In the first quarter of 2011, FDI which reached US$ 4.79 billion already exceeded portfolio investment, which totaled only US$ 4.11 billion. In the second quarter, however, the gap was wider with FDI rising only to US$ 5.25 billion as against portfolio investment climbing higher to US$ 6.28 billion.
The favorable economic condition and good business prospects are strong magnets for FDI. Foreign capital has continued to flood the country attracted by strong economic fundamentals and high investment return.
In the second quarter of 2011, foreign capital invested in shares and sovereign bonds reached US$ 6.3 billion including.
Increase in FDI in Indonesia is shown in the figures of foreign investment (PMA) project implementation as reported by BKPM. Since 2007, increase has been recorded in the implementation of PMA projects in the country with a decline recorded only in 2009 when the global financial crisis was at its worst. In 2010, the growth was recorded again when most countries were still haunted by the impact of the crisis. The country's economy expanded by 6.3% in 2010.
Bawono Kumoro, a researcher from The Habibie Center, an economic and political think tank, said another factor giving greater optimism to Indonesia is the rapid growth of the country's middle class in the past five years. The middle class has been one of the biggest drivers of the country's economic growth. The middle class' consumption accounted for 70% of the economic growth.
The latest report of the World Bank, "Global Development Horizons 2011 Multipolarity: The New Global Economy," placed Indonesia in the ranks of world's economic growth drivers until 2015 together with Brazil, China, India, South Korea and Russia. The World Bank said six new economic powers would contribute more than 50% to the world's economic growth.
The growth drivers of the six economies are not the same. China and South Korea are driven by high exports; Brazil and Indonesia are driven mainly by strong consumption, which is attributable mainly to the middle class.
World Bank's chief economist Mansoor Dailami said consumption sector grew with the growing middle class in developing nations. Dailami said developing economies have contributed more significantly to the world's economic growth.

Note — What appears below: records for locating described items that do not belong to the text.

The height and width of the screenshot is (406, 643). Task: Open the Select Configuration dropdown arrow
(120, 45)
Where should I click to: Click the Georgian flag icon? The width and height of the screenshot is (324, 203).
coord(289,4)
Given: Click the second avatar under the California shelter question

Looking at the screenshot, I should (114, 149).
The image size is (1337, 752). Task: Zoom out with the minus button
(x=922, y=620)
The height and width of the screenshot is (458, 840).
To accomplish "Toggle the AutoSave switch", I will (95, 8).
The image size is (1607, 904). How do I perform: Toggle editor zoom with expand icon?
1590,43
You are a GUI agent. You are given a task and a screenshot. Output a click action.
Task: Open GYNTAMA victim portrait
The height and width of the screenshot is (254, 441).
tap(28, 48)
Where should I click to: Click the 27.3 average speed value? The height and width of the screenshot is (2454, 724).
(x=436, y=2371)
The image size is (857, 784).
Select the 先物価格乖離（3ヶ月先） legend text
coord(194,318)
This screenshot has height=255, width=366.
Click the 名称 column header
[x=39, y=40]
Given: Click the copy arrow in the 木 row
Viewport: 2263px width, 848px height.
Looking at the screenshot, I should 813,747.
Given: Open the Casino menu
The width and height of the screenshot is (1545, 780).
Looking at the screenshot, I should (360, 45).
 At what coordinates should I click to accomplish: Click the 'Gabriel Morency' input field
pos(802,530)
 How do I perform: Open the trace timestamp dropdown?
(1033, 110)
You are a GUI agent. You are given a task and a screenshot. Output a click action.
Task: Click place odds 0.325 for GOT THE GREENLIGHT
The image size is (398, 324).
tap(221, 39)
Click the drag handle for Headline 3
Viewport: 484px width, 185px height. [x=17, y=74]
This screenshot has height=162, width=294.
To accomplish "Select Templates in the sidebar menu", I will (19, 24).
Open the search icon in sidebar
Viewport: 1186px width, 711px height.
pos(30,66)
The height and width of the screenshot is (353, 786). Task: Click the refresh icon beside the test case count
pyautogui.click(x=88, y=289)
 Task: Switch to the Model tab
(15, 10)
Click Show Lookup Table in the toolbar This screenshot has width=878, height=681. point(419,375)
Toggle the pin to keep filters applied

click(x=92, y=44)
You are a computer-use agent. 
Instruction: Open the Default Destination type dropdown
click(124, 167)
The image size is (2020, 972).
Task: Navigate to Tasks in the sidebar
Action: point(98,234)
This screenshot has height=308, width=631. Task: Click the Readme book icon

Countries having population dominated by young and more productive middle class will have higher level of consumption than those with population dominated by old and less productive people. Middle class grows faster in Indonesia compared to many other countries. Based on data at the World Bank, in 2003, middle class people made up 37.7% of the Indonesian population. In 2010, the percentage rose to 56.6% or 134 million.
The country, however, still has a lot of hurdles to be removed to remain on the right track to go through the year 2012 with another strong growth of at least 6%. The global crisis is not yet over; it is still a potential threat. Weak Europe means weak demand for the country's commodities in that region.
Overheating that could trigger high inflation, is also a threat if the government does not maintain prudence in the economic management. High FDI will increase demand from the industrial and consumption sectors. Limited production capacity is feared to cause imbalance between supply and demand in the domestic market.
However, a number of agencies including Bank Indonesia dismissed fear overheating saying the country's economic growth is not even up to 7% yet.
Bank Indonesia said credit growth of 25%-26% in 2011 would not cause an economic bubble. It is normal that credits grew above 20% in an economy that expands 6%, it said. The central bank also said the cut in its key rate to 6% would not immediately result in fall in the lending rate and a surge in credits.
With the relatively good performance amid the global uncertainties in the past few years, Indonesia has strong reason to be optimistic in entering the year 2012.